Rigoberta Menchu is a perfect example of this UN focus area Peace and Security. During the 1980s Guatemala’s 36 year civil war intensified and during these years Rigoberta Menchu’s family was persecuted and some of her family members assassinated. Rigoberta was forced to flee Guatemala and from Mexico she continued her work in defense of indigenous people. Rigoberta was an active player in Guatemala’s peace talk agreement in 1996 and continues to be an activist in Guatemala, working to build a better country.
Economic Empowerment is one of the other focus areas for United Nations women. Recently I read “Half the Sky” by Kristoff and WuDunn one of their stories talked of a young Pakistani woman who with a $65 loan from a microfinance organization started a small business selling embroidered clothing. Her small business grew and she was able to pay the family debts, bring back her daughter to live with the family and employ some of the neighbors in her business.
This example is no exception many times I have read of programs lending money to women. I also remember my father in law talking about how women who had small loans were the most responsible and creative in using money always putting the well being of the family first. Invest microfinance is a local example of global work in economic empowerment. Envest is a loan fund which manages a unique mix of programs that seek to alleviate poverty and promote an earth-friendly economy. Envest has microfinance projects in Peru, Ecuador, Bolivia and Nicaragua and their offices are located in Madison Wisconsin.
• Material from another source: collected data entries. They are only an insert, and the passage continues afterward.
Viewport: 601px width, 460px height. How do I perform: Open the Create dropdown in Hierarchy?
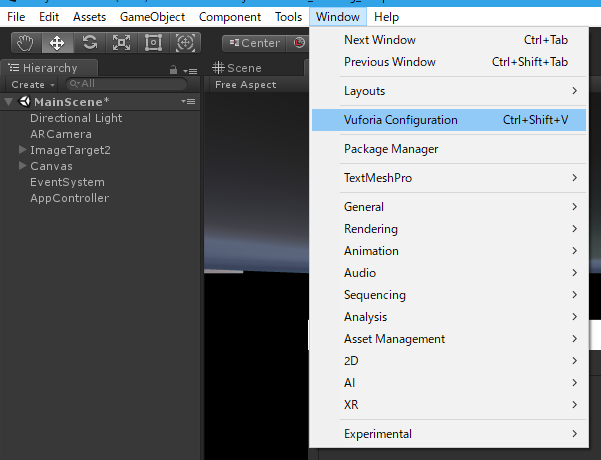(x=33, y=85)
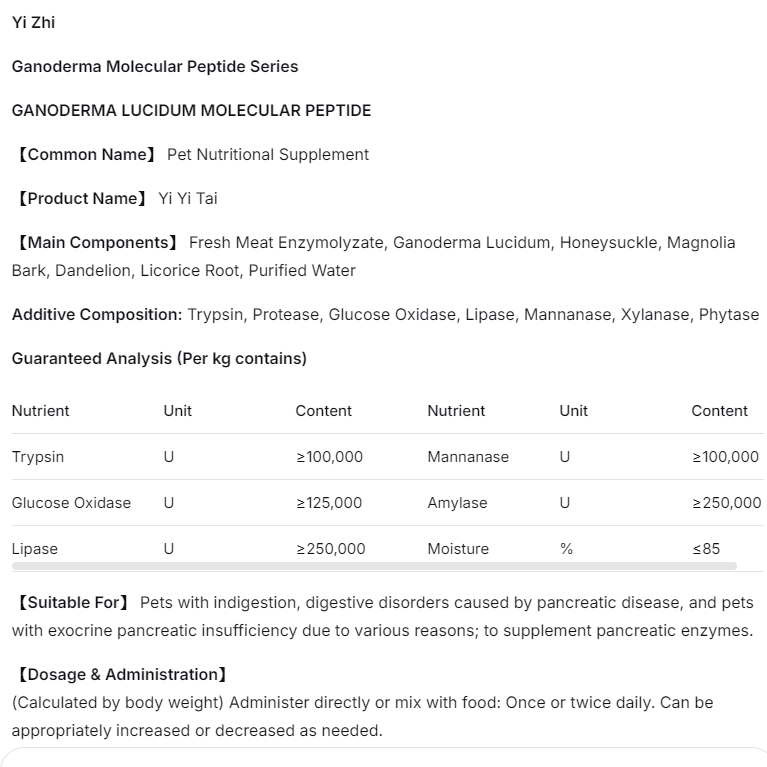767x767 pixels.
Task: Click the 【Product Name】 label
Action: point(80,198)
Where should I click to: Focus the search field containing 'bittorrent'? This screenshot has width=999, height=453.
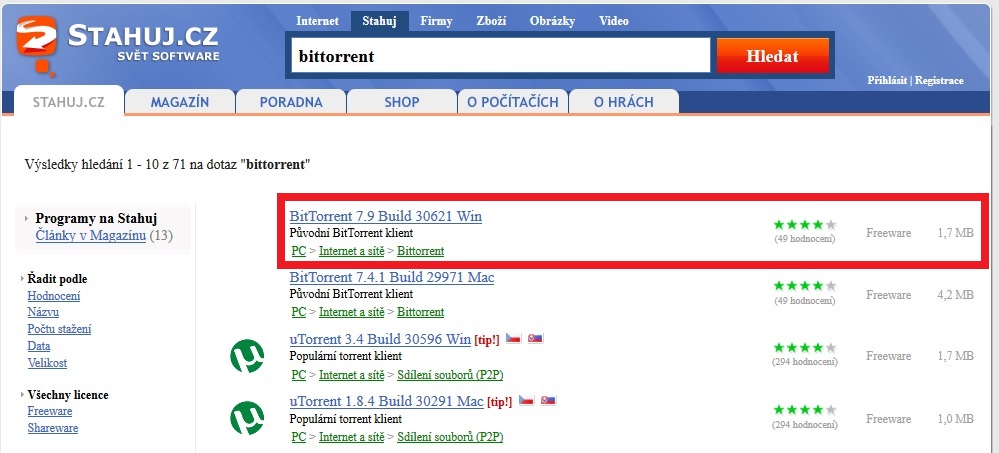point(499,56)
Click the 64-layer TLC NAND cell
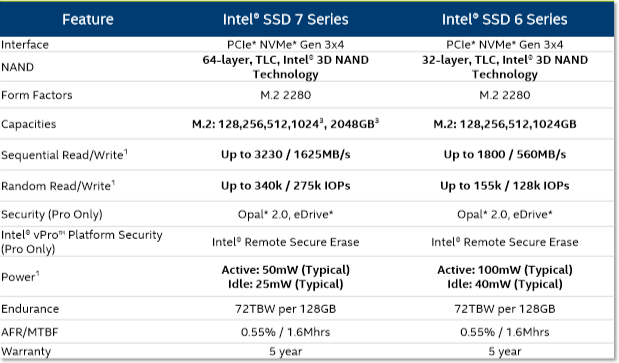 click(285, 67)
Leadership and Participation is the other focus area of United Nations women. This focus relates to the need that women take active roles in policy-making and leadership of their countries. Leadership is not narrowed to the need for women to participate as representatives and senators but the need for them to organize in grassroots movements that educate and transform their communities. In “half the Sky” there is an inspiring story of how women in Senegal have created a movement of education and empowerment to fight genital cutting. The story talks about how legislation was not affecting this practice until a group of women organized and started focusing on education, talking about human rights and opening the possibility to discuss what are the health risks of the practice. These women also discovered that the change needed was the support of the town’s people in order not to create rejection towards the women who were no longer practicing genital cutting.
United Nations has a chapter focused on women United Nations Entity for Gender Equality and the Empowerment of Women. They have six focus areas some of which I covered today in my talk: Violence against women, Peace and security, Economic Empowerment, Leadership and Participation, National Planning & Budgeting; Millennium Development Goals
A guide for global perspective in my life has been the idea that I am part of the world and the “suffering of any man or woman diminishes me”. I feel a strong connection with all people in the world and feel a strong call to work to make the world a better place. When I was 14 I read “For Whom the Bells Toll” and memorized the poem on the first page which has been my guide for work:
“No man is an Island, entire of itself;
every man is a piece of the Continent, a part of the main;
if a clod be washed away by the sea, Europe is the less,
as well as if a promontory were,
as well as if a manor of thy friends or of thine own were;
any man’s death diminishes me, because I am involved in Mankind;
And therefore never send to know for whom the bell tolls; It tolls for thee.”